(Extracted records)

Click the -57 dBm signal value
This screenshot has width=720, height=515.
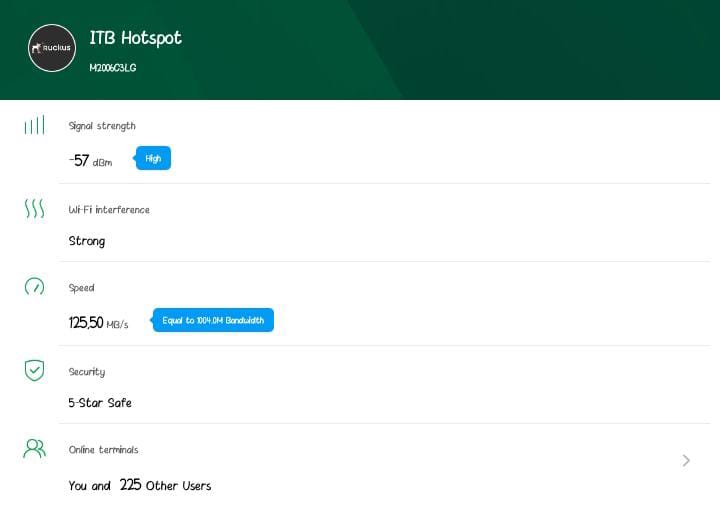[x=90, y=160]
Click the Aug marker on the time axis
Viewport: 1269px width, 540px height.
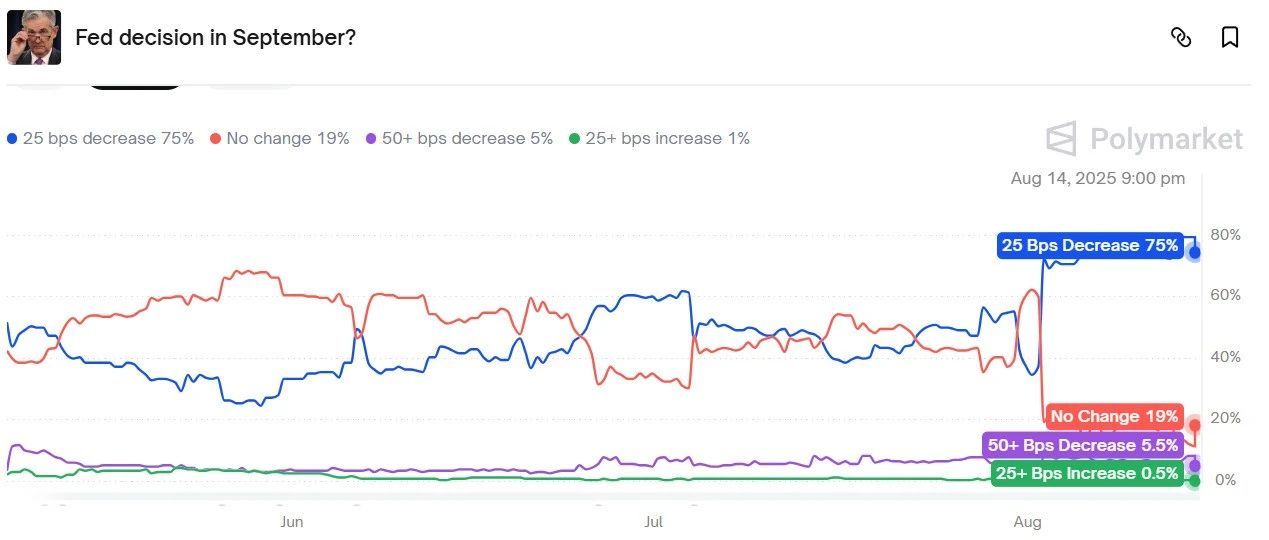point(1027,522)
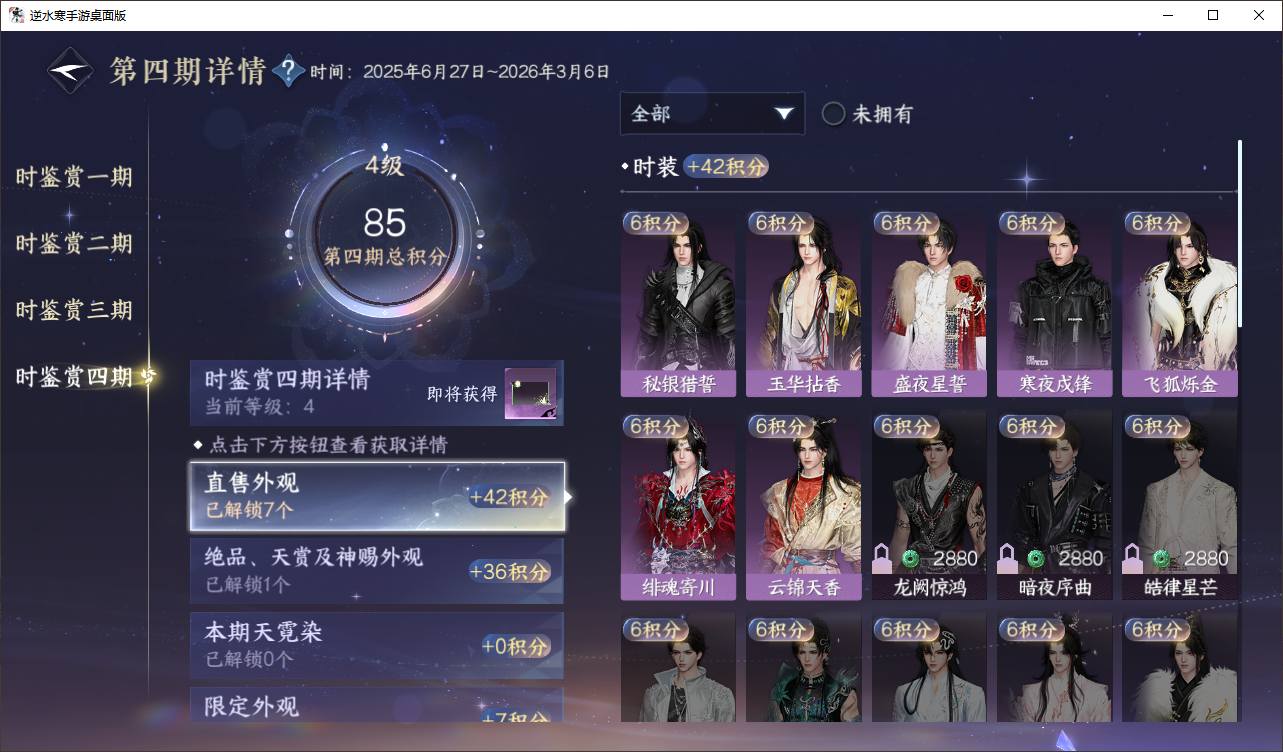The image size is (1283, 752).
Task: Open the 全部 category dropdown
Action: [x=712, y=114]
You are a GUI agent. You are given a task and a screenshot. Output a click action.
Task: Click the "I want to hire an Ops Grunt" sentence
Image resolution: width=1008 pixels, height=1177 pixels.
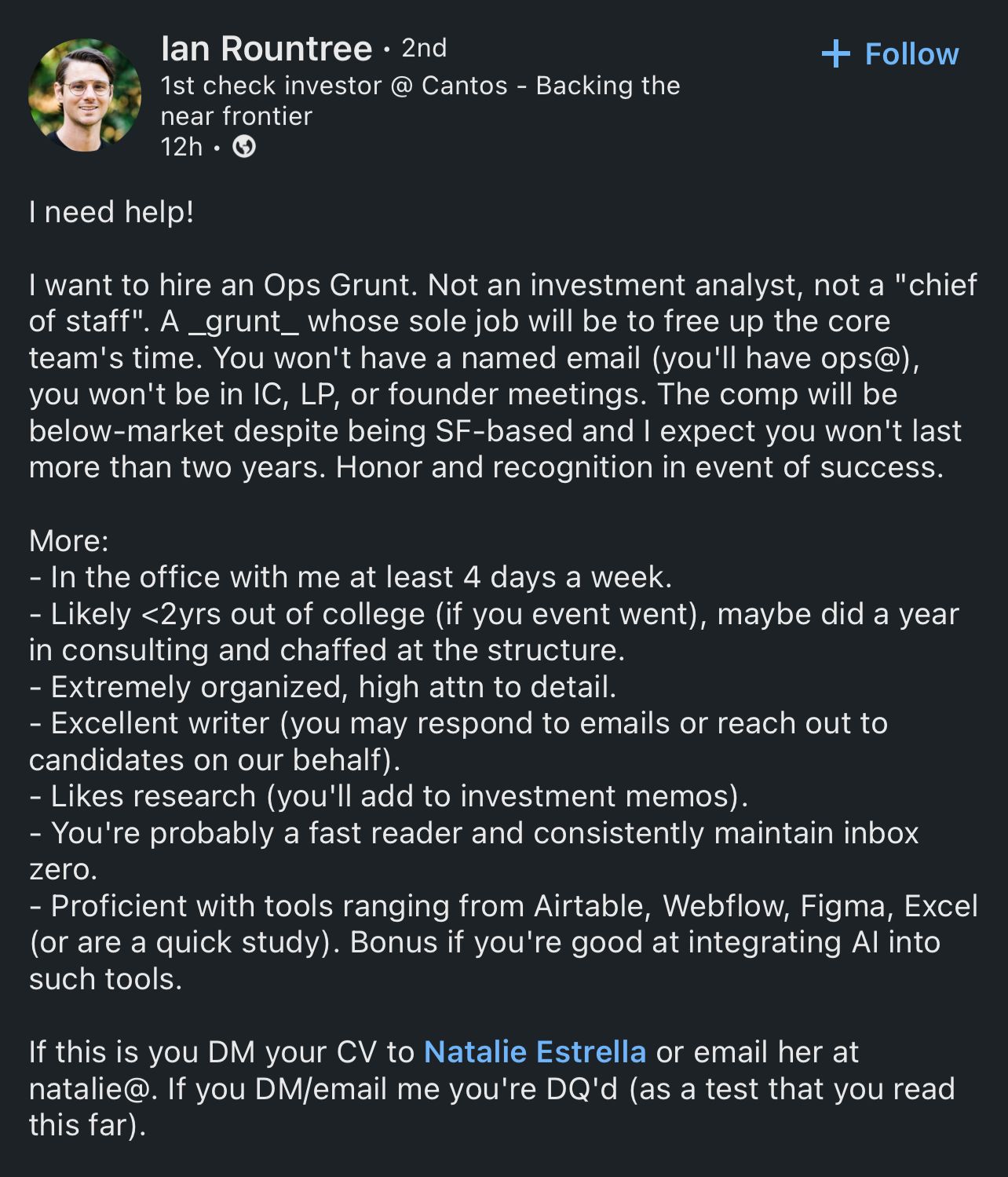click(221, 284)
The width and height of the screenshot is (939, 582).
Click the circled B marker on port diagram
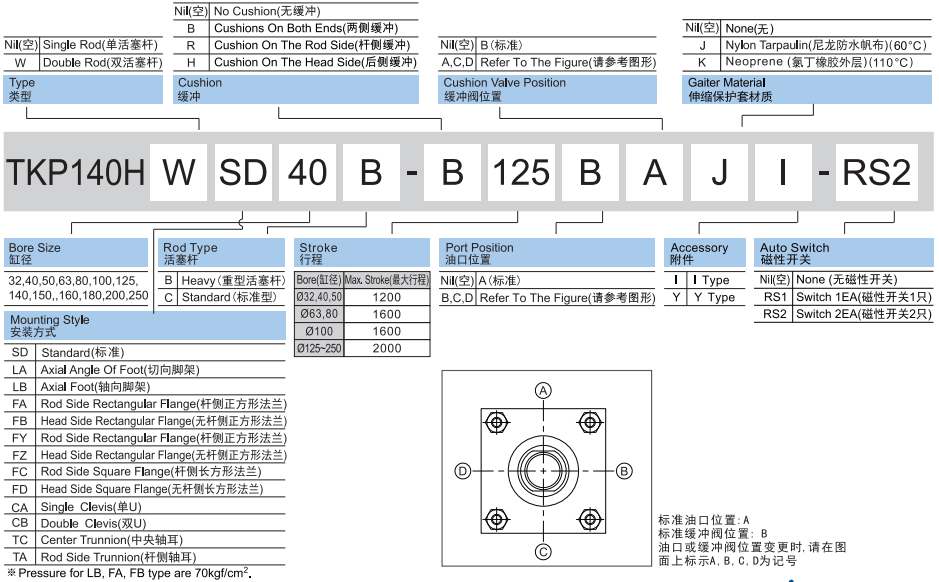[623, 470]
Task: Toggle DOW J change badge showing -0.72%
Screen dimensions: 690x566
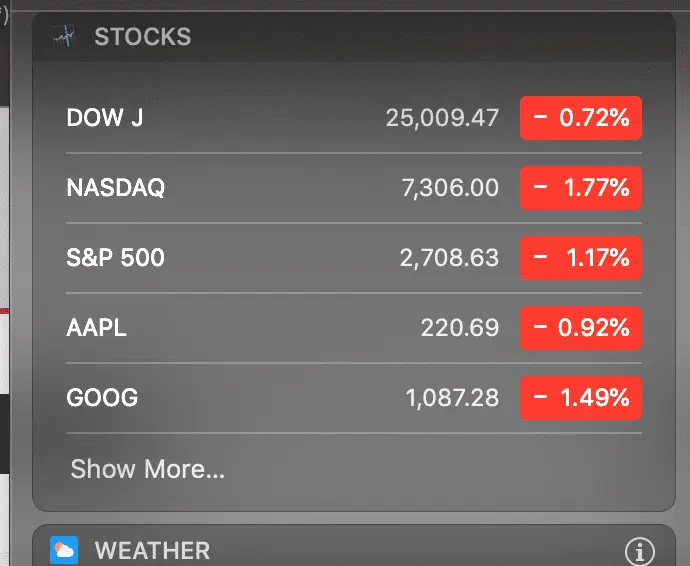Action: (580, 118)
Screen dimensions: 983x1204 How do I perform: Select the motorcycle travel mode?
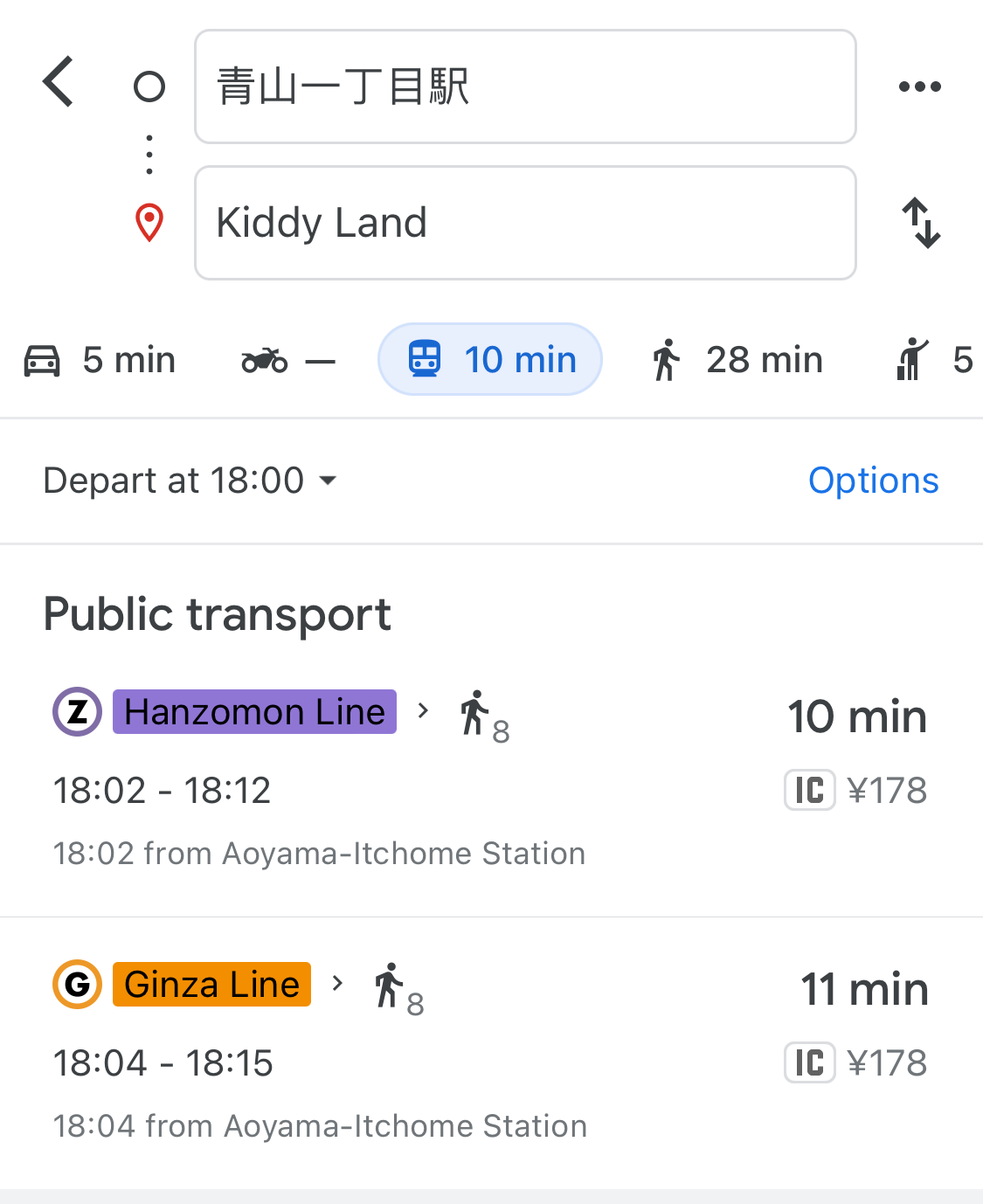(288, 360)
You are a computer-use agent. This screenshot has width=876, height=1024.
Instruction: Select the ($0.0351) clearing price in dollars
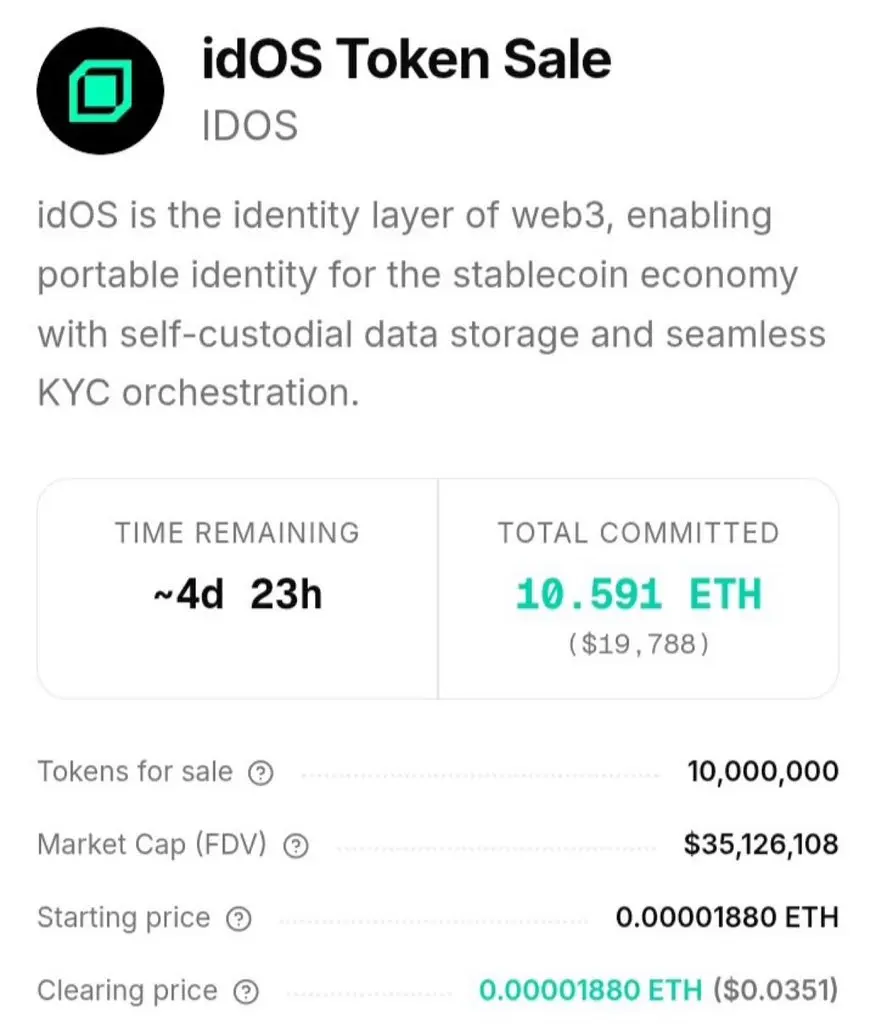click(775, 990)
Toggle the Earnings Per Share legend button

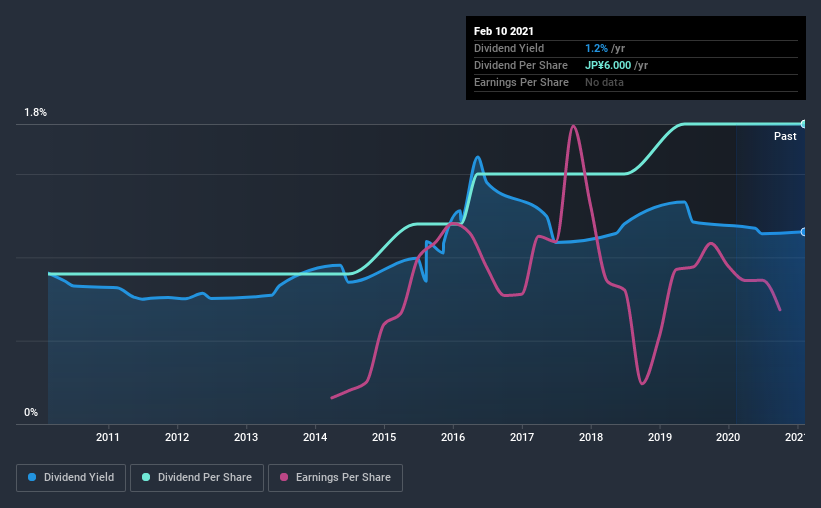pyautogui.click(x=336, y=478)
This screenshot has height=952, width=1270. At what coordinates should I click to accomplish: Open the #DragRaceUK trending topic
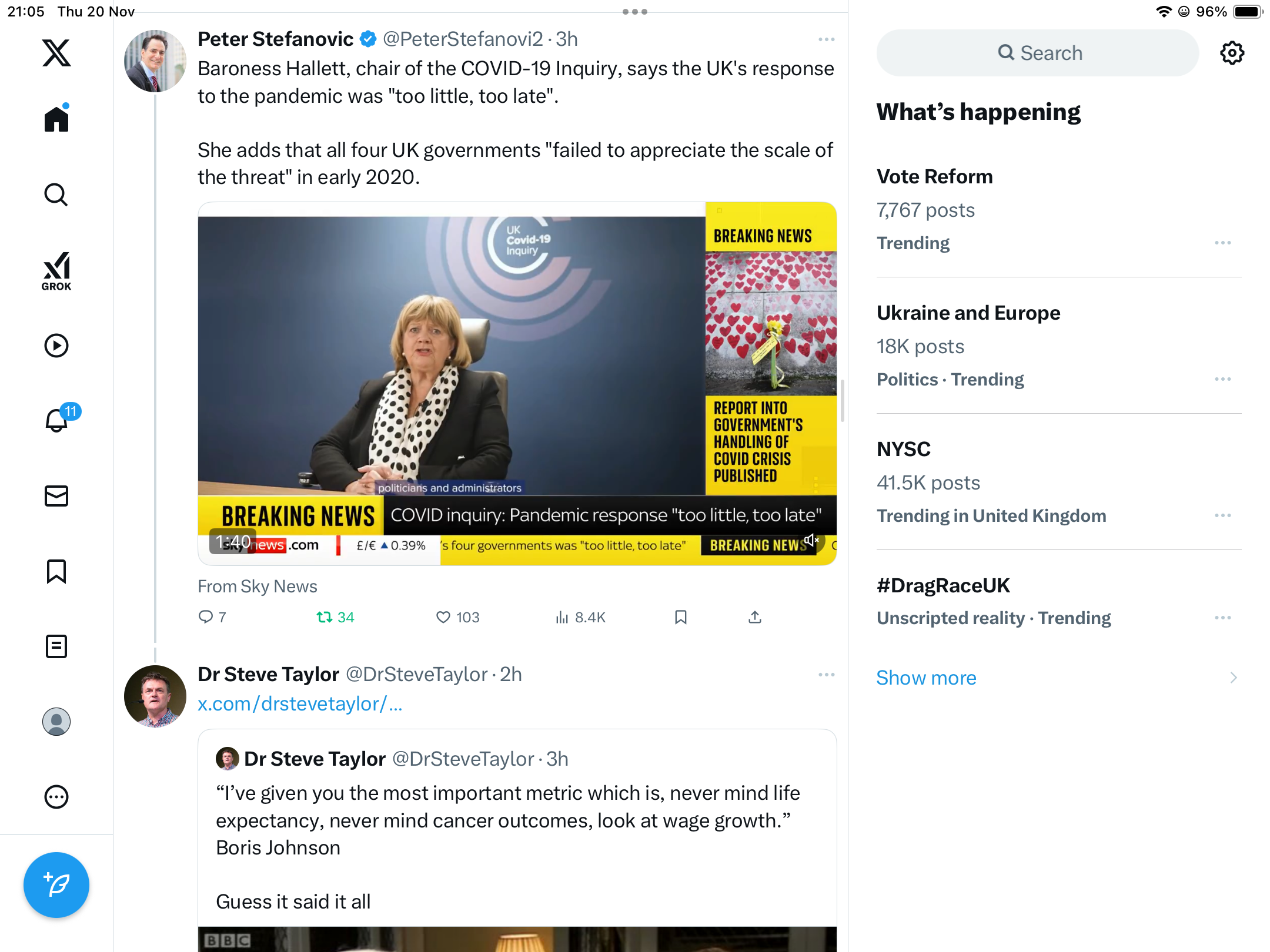tap(943, 586)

§ **WORK TASK**
Make an exact copy of every record, pictures excluded.

§ **ANSWER BOX**
Click the -57 dBm signal value
This screenshot has width=720, height=515.
[x=90, y=160]
Click the Aug marker on the time axis
Viewport: 1269px width, 540px height.
point(1027,522)
The image size is (1283, 752).
Task: Open the 全部 category dropdown
Action: [x=712, y=114]
You are a GUI agent. You are given a task and a screenshot. Output a click action.
Task: Click the "I want to hire an Ops Grunt" sentence
Image resolution: width=1008 pixels, height=1177 pixels.
click(221, 284)
The width and height of the screenshot is (939, 582).
Click the circled B marker on port diagram
[623, 470]
Task: Toggle DOW J change badge showing -0.72%
Screen dimensions: 690x566
Action: (580, 118)
Screen dimensions: 983x1204 How do I perform: Select the motorcycle travel mode?
(288, 360)
You are a computer-use agent. This screenshot has width=876, height=1024.
Instruction: Select the ($0.0351) clearing price in dollars
click(775, 990)
Toggle the Earnings Per Share legend button

pyautogui.click(x=336, y=478)
This screenshot has height=952, width=1270. At what coordinates should I click to accomplish: Open the #DragRaceUK trending topic
tap(943, 586)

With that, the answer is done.